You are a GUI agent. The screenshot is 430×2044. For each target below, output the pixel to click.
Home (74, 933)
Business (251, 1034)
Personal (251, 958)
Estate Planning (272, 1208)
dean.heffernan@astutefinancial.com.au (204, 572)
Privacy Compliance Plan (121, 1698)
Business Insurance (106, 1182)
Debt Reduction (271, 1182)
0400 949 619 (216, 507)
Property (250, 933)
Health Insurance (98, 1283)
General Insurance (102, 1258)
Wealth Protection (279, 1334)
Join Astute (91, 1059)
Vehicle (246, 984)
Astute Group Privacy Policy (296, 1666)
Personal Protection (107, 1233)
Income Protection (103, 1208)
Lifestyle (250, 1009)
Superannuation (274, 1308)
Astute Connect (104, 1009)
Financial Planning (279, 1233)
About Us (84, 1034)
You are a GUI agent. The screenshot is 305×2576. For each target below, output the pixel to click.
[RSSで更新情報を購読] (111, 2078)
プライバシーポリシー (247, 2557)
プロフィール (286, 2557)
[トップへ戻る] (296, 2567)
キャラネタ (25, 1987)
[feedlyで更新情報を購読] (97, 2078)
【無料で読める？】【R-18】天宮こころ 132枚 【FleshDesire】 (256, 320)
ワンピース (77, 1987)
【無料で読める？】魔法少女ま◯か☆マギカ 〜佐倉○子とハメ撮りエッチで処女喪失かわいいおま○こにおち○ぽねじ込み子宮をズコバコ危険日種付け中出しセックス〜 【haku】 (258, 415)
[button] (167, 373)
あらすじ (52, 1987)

________________

Match on "Privacy" and copy out every line of the entries that contains it.

Privacy Compliance Plan (121, 1698)
Astute Group Privacy Policy (296, 1666)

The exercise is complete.